I have not had one fail yet repaired in this manner. Then I use a battery post to marine adapter on the battery. From that point on, all it takes is a quick turn of a couple wing nuts to release a battery.
This conversion is especially desirable on old Chevys with crappy side connectors.
I've had good luck with "military terminals". I keep them in stock.
So far I haven't been able to find out what the voltage rating is on them. Can they be used for 120V or are these just for low voltage? I suspect they're for 12 or 24V only but can't find it in print.
I've never used them, but you could always throw a wrap or two of electrical tape around the joint and it would be good to go for higher voltage.
Old Turd- Deplorable- Unrepentant Murderer- Domestic Violent Extremist
So far I haven't been able to find out what the voltage rating is on them. Can they be used for 120V or are these just for low voltage? I suspect they're for 12 or 24V only but can't find it in print.
I imagine that they have several sizes for different wire gauges like most connectors. If the circuit is properly designed with the proper wire for the load it shouldn't be an issue. But.. How much they heat up will vary on how well they bond..but that low temp solder will become important then.
-OMotS
"If memory serves fails me..." Quote: ( unnamed) "been prtty deep in the cooler todaay "
Television and radio are most effective when people question little and think even less.
They work, keep in mind it's low temp solder and low temp solder does not work well in high vibration environments.
That's good to know. I've thought about getting some.of these. Seems like I use quite a few butt-splices, but they leave a bit to be desired. I was looking at these as a possible improvement.
If you use the vinyl butt splice connectors that have no bell on the ends (Here) and a good quality Shrink tube with Hot glue on the inside you have a mighty fine Waterproof connection.
Paul
"I'd rather see a sermon than hear a sermon".... D.A.D.

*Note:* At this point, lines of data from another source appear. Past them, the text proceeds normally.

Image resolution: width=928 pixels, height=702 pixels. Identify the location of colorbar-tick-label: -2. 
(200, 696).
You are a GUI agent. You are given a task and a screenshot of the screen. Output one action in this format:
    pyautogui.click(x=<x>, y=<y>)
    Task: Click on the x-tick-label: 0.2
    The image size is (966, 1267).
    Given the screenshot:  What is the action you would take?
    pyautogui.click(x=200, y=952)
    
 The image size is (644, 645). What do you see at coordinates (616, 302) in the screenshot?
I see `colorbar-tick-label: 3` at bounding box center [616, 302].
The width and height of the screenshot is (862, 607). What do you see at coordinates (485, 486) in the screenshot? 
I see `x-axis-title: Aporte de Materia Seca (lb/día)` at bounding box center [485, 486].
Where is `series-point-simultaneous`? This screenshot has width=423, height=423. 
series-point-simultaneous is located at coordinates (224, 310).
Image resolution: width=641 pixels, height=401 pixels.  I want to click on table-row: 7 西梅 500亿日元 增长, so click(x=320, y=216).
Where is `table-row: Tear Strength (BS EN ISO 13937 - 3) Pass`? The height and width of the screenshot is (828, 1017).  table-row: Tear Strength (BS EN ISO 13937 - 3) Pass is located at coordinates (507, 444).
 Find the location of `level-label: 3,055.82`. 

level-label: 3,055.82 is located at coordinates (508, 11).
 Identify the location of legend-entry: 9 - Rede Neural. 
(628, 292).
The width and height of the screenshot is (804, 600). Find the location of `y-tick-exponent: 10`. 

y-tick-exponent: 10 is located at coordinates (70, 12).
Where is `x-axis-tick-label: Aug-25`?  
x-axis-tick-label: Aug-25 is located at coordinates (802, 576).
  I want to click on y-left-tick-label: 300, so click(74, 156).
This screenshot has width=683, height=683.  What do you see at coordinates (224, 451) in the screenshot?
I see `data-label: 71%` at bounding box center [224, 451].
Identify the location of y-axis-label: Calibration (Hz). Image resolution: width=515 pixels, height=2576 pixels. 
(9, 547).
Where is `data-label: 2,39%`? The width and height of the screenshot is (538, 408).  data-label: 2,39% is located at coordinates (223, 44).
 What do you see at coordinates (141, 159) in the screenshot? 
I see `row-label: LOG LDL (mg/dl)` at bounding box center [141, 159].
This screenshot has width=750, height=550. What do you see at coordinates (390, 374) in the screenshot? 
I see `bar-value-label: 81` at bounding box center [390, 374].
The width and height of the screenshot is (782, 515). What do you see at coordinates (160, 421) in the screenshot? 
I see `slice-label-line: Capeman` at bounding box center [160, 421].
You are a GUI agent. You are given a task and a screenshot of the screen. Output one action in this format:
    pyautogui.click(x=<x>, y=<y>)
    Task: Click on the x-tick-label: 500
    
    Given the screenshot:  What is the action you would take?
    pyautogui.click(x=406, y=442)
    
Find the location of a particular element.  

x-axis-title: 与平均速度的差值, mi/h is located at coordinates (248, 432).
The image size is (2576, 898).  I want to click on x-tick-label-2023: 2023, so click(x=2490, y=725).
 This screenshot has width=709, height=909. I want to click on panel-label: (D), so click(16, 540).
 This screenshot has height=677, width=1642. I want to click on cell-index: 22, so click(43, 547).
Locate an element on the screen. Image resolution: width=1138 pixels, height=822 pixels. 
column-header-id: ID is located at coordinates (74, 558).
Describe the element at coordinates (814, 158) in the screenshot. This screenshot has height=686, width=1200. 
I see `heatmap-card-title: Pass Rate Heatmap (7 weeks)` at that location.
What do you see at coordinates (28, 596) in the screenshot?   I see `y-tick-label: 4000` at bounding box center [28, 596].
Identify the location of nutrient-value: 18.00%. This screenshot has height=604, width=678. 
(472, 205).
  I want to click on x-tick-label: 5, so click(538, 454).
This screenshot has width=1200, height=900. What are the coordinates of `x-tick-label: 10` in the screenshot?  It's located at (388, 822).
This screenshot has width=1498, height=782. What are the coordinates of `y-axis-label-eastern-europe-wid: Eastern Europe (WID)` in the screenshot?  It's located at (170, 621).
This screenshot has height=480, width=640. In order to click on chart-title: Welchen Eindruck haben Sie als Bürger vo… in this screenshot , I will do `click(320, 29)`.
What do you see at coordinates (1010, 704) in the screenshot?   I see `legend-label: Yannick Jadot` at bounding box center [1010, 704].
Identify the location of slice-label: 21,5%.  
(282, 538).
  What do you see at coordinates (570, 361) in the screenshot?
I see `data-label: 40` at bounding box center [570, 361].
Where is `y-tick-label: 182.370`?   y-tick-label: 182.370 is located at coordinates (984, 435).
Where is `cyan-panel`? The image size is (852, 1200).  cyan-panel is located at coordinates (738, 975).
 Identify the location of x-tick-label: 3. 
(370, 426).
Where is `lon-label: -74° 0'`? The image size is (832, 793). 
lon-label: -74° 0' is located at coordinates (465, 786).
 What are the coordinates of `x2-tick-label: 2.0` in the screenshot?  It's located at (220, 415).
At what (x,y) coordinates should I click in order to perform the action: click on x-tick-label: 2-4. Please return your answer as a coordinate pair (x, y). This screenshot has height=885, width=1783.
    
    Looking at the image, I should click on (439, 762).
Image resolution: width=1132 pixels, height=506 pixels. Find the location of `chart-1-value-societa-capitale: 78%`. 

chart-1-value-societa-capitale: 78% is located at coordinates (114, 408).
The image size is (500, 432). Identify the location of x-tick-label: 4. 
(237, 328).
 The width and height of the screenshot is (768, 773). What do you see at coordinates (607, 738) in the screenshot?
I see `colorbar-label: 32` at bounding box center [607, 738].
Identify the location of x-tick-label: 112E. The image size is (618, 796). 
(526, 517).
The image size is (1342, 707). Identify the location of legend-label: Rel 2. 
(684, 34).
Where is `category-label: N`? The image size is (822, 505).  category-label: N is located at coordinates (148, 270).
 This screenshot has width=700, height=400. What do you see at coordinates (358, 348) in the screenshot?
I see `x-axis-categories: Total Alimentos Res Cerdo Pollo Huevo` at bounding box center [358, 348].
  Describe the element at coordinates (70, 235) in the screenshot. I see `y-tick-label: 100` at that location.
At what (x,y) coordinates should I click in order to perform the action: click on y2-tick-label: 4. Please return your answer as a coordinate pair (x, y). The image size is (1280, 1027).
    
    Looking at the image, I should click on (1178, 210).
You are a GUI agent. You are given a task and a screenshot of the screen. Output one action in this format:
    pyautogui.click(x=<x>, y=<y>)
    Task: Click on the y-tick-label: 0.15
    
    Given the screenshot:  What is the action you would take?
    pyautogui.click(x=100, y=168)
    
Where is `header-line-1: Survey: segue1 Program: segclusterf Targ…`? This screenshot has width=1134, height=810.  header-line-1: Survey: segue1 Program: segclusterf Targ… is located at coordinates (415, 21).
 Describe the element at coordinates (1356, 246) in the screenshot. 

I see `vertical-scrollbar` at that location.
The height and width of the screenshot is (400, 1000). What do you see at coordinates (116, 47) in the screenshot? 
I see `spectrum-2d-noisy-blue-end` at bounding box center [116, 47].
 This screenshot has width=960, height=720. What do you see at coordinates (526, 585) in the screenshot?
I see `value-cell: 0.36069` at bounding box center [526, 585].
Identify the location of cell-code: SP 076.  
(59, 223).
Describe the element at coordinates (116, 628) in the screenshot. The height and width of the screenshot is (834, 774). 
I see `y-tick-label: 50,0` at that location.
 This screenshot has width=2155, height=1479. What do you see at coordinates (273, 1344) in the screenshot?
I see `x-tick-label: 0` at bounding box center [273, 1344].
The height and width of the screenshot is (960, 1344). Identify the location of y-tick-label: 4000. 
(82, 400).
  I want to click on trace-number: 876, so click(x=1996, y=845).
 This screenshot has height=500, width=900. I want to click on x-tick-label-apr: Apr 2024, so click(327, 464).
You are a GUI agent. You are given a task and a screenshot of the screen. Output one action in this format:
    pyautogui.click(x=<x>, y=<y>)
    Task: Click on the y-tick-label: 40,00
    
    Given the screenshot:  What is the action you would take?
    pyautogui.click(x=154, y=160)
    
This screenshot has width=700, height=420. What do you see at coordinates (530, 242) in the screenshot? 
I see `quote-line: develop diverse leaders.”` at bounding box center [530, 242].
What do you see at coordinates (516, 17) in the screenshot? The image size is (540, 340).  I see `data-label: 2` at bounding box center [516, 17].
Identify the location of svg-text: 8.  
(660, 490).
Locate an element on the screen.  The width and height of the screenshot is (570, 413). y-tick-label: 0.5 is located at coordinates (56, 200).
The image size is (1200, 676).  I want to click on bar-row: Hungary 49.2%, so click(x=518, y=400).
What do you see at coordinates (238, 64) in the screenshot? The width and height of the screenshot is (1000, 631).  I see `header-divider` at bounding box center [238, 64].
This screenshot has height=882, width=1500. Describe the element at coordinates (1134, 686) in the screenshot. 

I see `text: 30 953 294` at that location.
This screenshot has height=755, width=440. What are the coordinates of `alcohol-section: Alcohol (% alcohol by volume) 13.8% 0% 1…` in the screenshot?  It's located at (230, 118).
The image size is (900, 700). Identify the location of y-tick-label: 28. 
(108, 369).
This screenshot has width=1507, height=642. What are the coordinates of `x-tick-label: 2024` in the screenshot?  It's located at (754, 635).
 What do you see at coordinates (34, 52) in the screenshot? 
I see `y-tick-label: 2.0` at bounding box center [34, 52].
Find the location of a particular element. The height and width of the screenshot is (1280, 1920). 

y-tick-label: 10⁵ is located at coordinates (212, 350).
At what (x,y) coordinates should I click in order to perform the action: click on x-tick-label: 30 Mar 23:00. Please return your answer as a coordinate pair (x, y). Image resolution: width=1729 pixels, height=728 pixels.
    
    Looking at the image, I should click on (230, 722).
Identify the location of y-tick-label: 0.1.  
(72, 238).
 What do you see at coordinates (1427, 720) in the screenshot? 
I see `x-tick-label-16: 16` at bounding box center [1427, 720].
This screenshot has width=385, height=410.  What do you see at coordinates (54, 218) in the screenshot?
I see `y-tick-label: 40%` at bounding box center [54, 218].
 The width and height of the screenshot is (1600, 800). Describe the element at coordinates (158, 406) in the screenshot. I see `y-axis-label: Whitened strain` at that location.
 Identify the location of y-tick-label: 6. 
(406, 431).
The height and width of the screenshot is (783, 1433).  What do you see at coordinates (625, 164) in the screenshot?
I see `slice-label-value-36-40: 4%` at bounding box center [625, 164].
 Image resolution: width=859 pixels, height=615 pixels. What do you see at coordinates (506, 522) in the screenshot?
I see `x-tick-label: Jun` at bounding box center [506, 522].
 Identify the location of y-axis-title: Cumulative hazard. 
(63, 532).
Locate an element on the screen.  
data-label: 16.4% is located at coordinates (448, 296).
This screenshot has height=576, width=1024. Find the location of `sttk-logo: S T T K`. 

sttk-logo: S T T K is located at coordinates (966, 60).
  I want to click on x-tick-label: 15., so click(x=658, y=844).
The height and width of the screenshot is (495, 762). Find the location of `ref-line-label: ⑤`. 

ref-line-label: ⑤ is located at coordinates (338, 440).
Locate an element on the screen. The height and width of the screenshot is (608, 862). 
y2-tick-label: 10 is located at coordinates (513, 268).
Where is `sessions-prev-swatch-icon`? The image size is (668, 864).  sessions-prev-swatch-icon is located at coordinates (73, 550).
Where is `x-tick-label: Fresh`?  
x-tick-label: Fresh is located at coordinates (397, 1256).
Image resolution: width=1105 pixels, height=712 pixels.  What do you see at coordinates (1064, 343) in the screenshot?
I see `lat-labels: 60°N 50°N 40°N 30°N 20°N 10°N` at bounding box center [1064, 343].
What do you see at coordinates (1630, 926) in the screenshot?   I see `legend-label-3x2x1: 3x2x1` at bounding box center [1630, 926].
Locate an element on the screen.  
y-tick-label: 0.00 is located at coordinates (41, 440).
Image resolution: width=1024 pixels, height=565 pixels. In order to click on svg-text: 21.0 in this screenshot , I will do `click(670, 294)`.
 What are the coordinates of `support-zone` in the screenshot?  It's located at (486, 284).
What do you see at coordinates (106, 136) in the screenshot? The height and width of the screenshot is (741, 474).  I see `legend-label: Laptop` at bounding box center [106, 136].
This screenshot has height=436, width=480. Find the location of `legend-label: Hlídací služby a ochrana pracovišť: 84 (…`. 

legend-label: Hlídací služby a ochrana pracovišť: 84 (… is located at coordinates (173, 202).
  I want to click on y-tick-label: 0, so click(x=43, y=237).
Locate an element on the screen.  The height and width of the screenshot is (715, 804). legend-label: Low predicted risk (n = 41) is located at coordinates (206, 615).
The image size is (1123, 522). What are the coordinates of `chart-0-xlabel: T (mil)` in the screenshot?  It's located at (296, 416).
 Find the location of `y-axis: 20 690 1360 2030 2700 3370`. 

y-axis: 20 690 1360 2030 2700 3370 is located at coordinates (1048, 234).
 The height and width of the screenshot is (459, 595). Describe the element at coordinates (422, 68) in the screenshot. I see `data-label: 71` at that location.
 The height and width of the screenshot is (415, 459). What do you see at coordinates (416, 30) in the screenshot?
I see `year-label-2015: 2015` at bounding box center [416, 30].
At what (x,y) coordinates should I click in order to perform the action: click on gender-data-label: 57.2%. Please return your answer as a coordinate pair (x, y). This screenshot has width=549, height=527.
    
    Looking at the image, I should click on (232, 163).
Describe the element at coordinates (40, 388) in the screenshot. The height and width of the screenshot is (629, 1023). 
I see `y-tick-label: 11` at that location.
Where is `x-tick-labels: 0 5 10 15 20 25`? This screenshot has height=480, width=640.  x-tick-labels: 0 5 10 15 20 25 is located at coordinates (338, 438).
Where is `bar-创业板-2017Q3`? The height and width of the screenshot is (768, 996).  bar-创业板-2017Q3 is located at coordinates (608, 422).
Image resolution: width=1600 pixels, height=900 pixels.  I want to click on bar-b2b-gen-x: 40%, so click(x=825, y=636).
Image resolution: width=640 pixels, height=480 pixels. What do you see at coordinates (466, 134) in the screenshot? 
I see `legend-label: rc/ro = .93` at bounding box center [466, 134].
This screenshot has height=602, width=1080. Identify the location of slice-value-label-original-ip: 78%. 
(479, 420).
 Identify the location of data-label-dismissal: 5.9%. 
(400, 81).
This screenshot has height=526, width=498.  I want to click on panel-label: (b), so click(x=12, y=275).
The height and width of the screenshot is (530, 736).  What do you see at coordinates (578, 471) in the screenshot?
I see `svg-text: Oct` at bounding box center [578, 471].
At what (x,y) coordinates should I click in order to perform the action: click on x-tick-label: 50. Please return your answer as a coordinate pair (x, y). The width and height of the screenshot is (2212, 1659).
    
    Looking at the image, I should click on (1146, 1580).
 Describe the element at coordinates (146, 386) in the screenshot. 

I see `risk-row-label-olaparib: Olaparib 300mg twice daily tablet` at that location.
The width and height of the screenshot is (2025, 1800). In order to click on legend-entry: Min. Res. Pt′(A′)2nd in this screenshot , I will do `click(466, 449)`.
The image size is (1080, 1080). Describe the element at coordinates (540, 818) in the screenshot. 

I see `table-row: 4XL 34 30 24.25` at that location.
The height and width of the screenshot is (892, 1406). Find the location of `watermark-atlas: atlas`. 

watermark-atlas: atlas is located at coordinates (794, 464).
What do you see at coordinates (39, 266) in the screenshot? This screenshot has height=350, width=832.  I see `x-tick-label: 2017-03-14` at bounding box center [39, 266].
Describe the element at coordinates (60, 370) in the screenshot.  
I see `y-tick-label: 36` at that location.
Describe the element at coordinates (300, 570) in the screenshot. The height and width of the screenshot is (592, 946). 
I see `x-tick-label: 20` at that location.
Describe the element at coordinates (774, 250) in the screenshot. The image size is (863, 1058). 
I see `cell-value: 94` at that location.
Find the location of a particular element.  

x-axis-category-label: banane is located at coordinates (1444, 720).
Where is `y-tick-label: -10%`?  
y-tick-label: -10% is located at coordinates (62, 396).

Trump Won!, Sandmann Won!, Rittenhouse Won!, Suck it Liberal Fuuktards.
I do like and use many of the heat shrink butt splices, but never had one that self solders.
Another automotive product I love, seeing as I am usually driving a rig closing in on 30 years old. I use solder pellets from NAPA to replace battery cable ends. Just cut off the original end behind any corrosion. Put a solder pellet inside a terminal lug. Insert clean bare copper cable. Then heat with a propane torch until the pellet melts.
I have not had one fail yet repaired in this manner. Then I use a battery post to marine adapter on the battery. From that point on, all it takes is a quick turn of a couple wing nuts to release a battery.
This conversion is especially desirable on old Chevys with crappy side connectors.
IS, Have you ever built up a degraded terminal?
I hate to cut away cast-on terminals, especially if you are limited on wire length. I never thought to build one up with solder...but I have mashed pulled bullets into a shim.
No, I have not tried to add lead to the terminal. I do not gave the tools to do a job like that.
Growing up on the farm. Having 50 year old tractors around and equipment like hay swathers which only get started six or eight times per year, there are ample opportunities to repair battery cables.
Most commonly used are the terminals which simply clamp to the end of the copper cable. They are okay for temporary repairs, but seldom last beyond several years.
The soldered lugs are far superior.
People who choose to brew up their own storms bitch loudest about the rain.